Elixir processes and no shared heap memory

vals · October 14, 2017, 6:08pm

Elixir processes have their own heap. If a process wants to share a data structure with another process, how could that be possible? One answer that comes to my mind is that the process sends a message to the other process containing the data structure. Does that mean that the entire data structure is copied from one heap to the other? And if this is true, isn’t it inefficient?

NobbZ · October 14, 2017, 6:09pm

Yes and yes, but it gives you guarantees and thus you can do a per process GC instead of stop the world GC.

benwilson512 · October 14, 2017, 9:10pm

There are trade offs either way. Disadvantages of having individual heaps are, as you note, that you have to copy.

Advantages however are numerous. When a process exits all of its heap can be trivially cleaned up without jeopardizing the heap of any other process. This is both useful (and fast) in intentional exits, and even more useful when it comes to resiliency in the face of unexpected errors.

As mentioned, isolated heaps mean that each process can be GCed independently. Most processes end up with very small heaps, and often these can fit entirely within the CPU cache so that while that process is being worked on all of its memory is readily available and very fast to access.

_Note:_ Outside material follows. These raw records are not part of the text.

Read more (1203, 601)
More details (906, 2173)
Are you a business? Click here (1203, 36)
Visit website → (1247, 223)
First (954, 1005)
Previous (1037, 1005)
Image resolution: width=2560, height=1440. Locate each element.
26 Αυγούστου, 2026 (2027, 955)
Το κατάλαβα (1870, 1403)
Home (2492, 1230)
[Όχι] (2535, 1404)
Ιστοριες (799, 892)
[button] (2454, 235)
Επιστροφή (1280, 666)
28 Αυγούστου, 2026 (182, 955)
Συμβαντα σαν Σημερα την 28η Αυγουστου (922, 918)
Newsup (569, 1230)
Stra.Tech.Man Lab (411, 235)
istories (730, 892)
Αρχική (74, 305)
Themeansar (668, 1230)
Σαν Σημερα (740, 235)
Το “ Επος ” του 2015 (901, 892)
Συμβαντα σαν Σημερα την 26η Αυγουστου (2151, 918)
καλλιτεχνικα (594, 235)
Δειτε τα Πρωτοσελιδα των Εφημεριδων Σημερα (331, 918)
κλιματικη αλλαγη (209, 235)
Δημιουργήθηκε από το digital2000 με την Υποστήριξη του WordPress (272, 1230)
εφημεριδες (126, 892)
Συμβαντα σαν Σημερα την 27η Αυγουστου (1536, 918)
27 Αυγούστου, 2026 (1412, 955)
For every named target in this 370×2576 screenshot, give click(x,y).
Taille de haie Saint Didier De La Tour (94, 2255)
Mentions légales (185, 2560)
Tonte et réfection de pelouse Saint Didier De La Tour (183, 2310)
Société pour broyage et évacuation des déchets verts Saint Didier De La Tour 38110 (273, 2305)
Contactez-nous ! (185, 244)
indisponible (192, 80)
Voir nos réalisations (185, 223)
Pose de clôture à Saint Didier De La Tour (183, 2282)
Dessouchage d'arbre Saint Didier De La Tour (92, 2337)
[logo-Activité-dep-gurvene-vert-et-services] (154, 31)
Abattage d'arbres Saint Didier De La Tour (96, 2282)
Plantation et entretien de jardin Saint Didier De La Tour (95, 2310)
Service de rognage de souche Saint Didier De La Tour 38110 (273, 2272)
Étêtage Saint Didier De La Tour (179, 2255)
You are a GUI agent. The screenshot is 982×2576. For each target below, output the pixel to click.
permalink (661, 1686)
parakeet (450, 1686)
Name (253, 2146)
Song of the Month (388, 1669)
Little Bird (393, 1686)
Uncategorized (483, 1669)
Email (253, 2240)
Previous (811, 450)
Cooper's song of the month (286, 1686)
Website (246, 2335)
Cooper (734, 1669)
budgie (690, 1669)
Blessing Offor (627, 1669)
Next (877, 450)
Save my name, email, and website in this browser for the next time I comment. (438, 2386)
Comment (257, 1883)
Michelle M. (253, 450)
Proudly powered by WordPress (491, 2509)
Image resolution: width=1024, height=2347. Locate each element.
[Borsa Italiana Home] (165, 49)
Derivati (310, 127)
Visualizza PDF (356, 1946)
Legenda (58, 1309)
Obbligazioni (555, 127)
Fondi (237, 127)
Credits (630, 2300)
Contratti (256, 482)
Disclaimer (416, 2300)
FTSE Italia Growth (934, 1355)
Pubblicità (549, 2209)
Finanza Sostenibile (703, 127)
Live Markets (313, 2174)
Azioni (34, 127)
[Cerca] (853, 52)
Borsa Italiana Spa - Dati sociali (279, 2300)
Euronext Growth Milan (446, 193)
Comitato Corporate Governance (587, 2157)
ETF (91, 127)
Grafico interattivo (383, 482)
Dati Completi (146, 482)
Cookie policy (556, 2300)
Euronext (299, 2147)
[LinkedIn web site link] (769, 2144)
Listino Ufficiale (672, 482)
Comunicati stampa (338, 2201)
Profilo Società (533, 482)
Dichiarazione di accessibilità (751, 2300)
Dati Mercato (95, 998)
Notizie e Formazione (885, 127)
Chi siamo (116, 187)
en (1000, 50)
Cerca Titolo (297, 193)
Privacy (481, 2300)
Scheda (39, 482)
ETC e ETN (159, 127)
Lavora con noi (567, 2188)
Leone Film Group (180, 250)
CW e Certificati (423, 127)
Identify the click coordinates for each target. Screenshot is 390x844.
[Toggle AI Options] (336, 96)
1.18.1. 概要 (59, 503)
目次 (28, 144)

yurko · October 15, 2017, 7:57pm

If a process wants to share a data structure with another process, how could that be possible?

There are cases when sharing data between processes is exactly what you need to do, you can use ETS Erlang -- ets to achieve that.

NobbZ · October 15, 2017, 9:24pm

Reading and writing in and out of ETS still copy the hole datastructures involved.

kylethebaker · October 16, 2017, 3:27am

Just to add a little bit to what’s already been said: the cost of copying is a very transparent cost as opposed to a more subtle cost. So although it may be more expensive you at least know up front that the cost exists which makes it easier to acknowledge and reason about. You might be able to identify places where you are sending large data structures unnecessarily when only a small piece is needed by the receiving process and be able to work around this in an approachable way, whereas dealing with costs that arise from garbage collecting a massive heap can be a lot trickier to deal with.

yurko · October 16, 2017, 7:03am

Reading and writing in and out of ETS still copy the hole datastructures involved.

That would depend, if the structure is “structured enough” to have uniform parts under some keys then these parts can be written and read separately, possibly by different processes.

NobbZ · October 16, 2017, 7:52am

I can’t imagine how this should work, since A reads the data, B alters it, then A starts to process the data, or was even halfway through before B altered it… How is this supposed to work without copying?

Anyway, regardless of some optimisations here, that may only occur under special conditions, it is safe to assume “always copy”. Under this assumption there will be no bad surprises when starting to communicate with processes on other nodes.

yurko · October 16, 2017, 10:09am

I can’t imagine how this should work, since A reads the data, B alters it, then A starts to process the data, or was even halfway through before B altered it… How is this supposed to work without copying?

If the data structure is for example a list of structs, each of those can have a separate entry in an ets table and dealt with separately (only needed pieces of data are actually copied around). The whole thing can be adjusted by setting read / write concurrency, if needed serializing access via a single process etc.

Here’s a short read on the topic if you’re interested Yariv's Blog: Erlang does have shared memory

NobbZ · October 16, 2017, 10:57am

Thanks for the read, I hope I’ll get some time to read through.

OvermindDL1 · October 18, 2017, 10:27pm

For note, you can have a shared structure with no copying, but it has to be static at compile-time, you just bake it into the module source, like say into a function directly or so. There’s even a couple of libraries that can do that compilation at runtime easily so it is like a slow update but super-fast acquire store.

idi527 · October 19, 2017, 4:37pm

But the objects still get copied to and from ets, don’t they?

From the article

Objects are copied when inserted into and looked-up from ets tables.

OvermindDL1 · October 19, 2017, 4:45pm

Yes they do.

yurko · October 19, 2017, 5:26pm

Yes. If your data structure consists of many objects you can use ets to only copy the ones that you need, that would be the most of the cases with really big data structures.

In case it’s something that only translates to an ets table with one entry, the whole thing would not make much sense.